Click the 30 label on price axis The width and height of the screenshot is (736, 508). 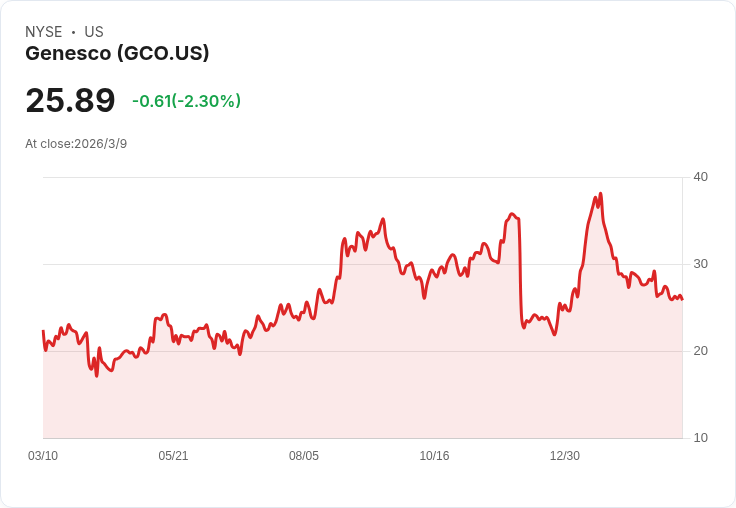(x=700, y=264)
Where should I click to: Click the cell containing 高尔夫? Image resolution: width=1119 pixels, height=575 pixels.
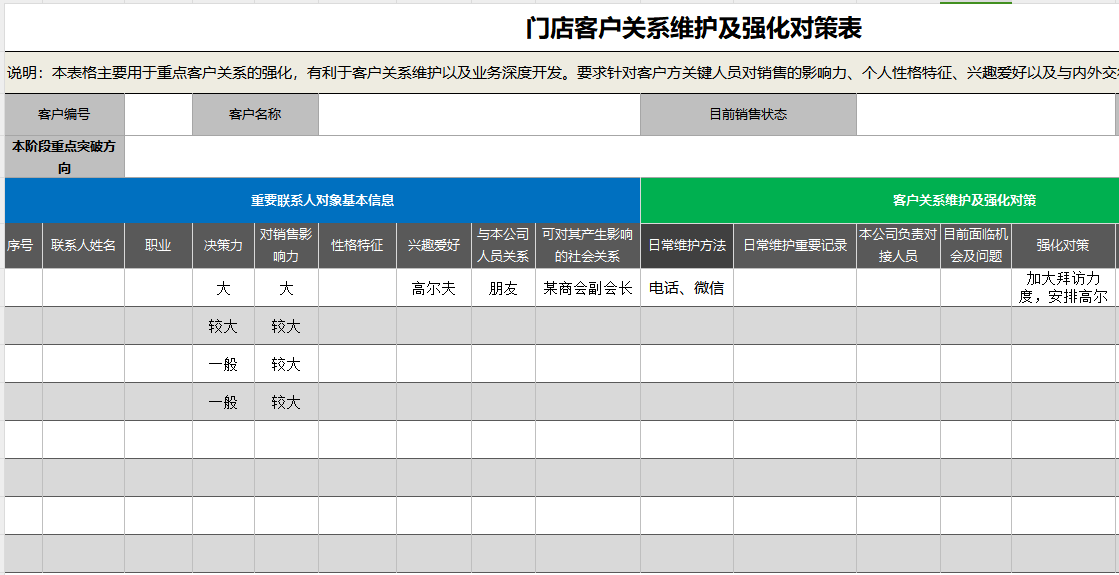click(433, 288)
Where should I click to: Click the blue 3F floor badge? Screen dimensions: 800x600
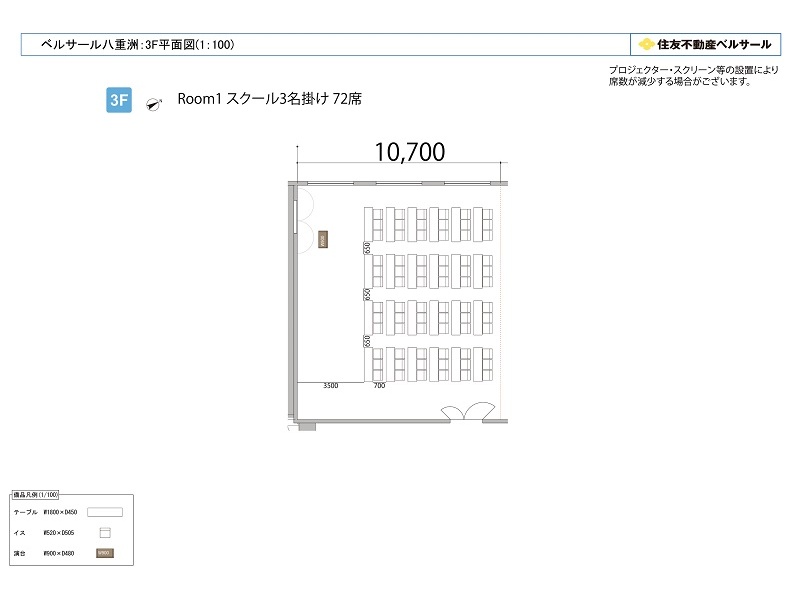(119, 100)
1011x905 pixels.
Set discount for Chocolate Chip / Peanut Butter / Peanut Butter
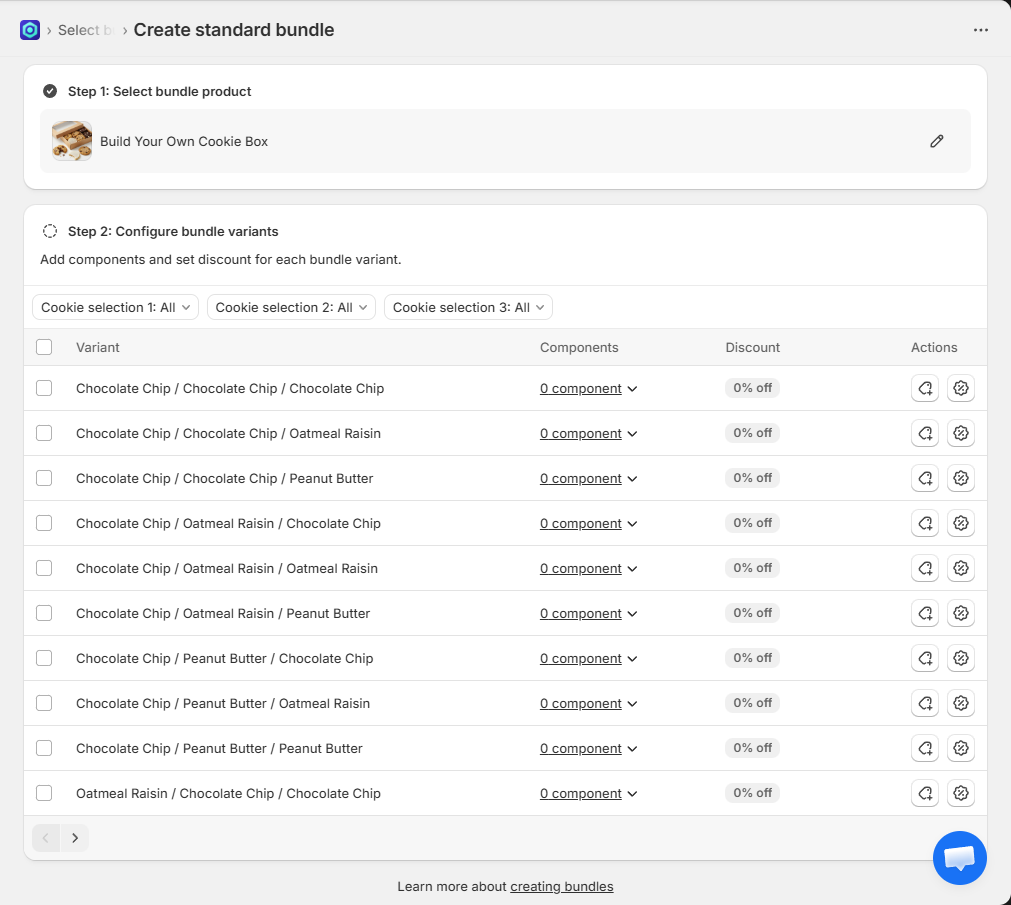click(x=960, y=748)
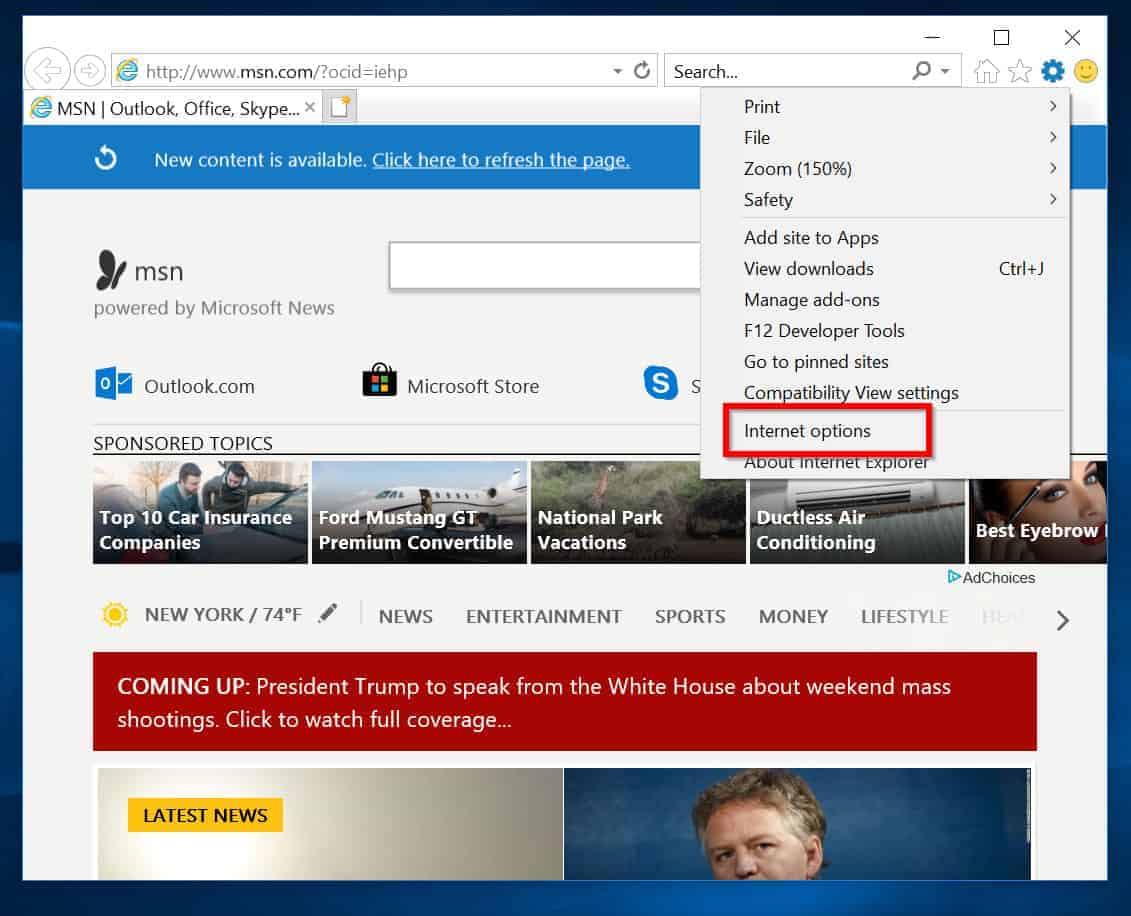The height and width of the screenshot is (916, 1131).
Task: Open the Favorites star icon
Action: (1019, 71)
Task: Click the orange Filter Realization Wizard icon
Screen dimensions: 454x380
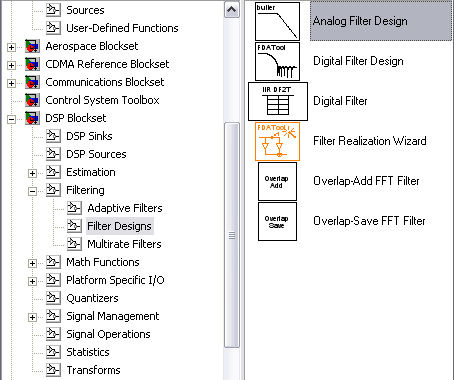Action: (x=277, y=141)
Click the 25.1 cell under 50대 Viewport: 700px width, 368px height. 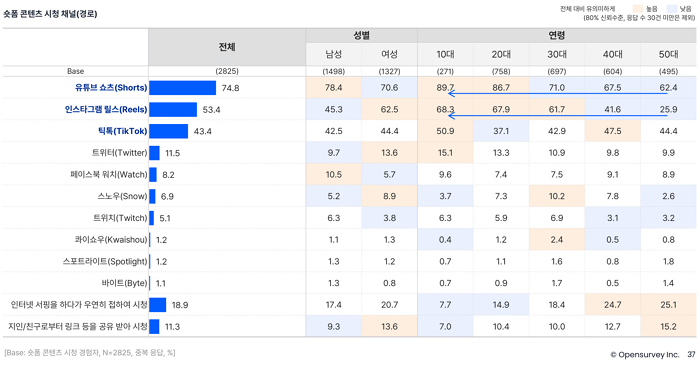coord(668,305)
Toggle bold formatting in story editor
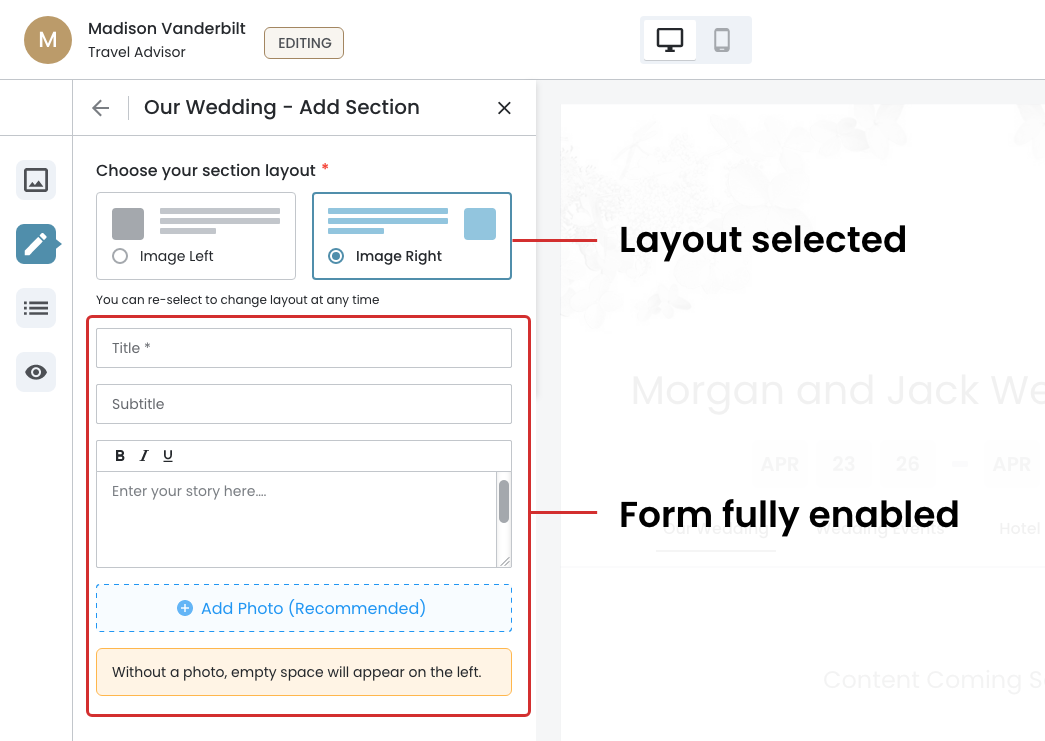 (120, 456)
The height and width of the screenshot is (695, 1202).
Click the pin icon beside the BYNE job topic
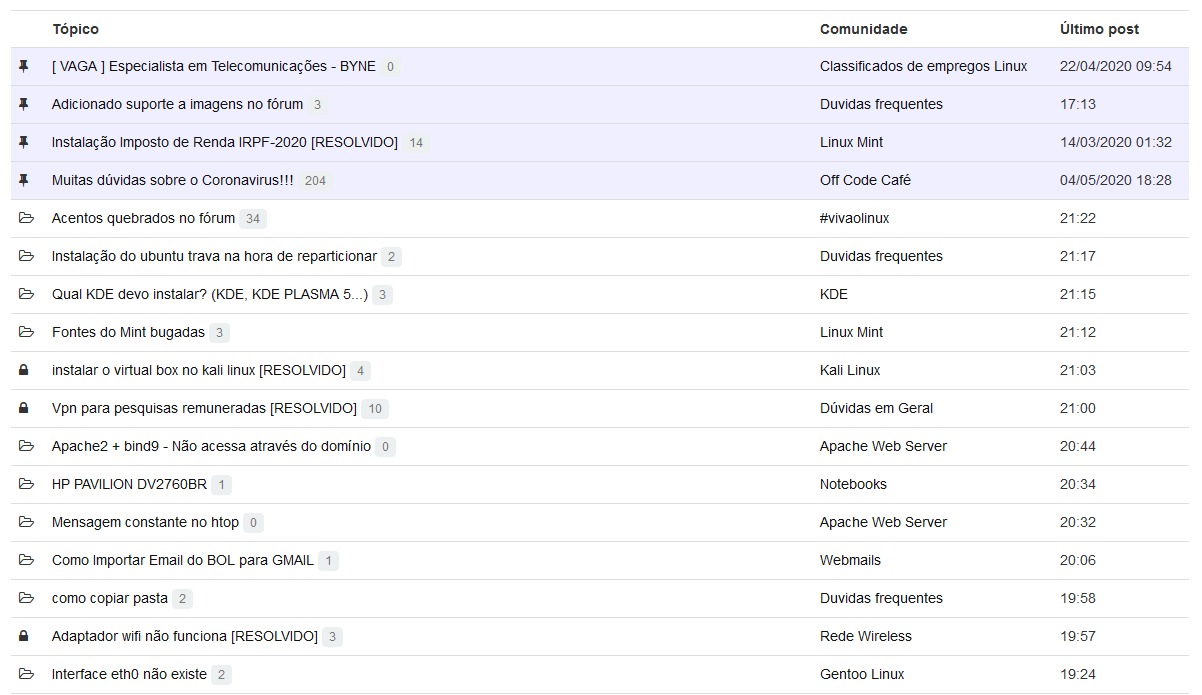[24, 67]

──────

Task description:
Set the pictures aside and restate word for word only the lines from the line containing "The height and width of the screenshot is (695, 1202)." through the end of the entries above, both included.

Result of the exercise:
The height and width of the screenshot is (695, 1202).
Click the pin icon beside the BYNE job topic
[24, 67]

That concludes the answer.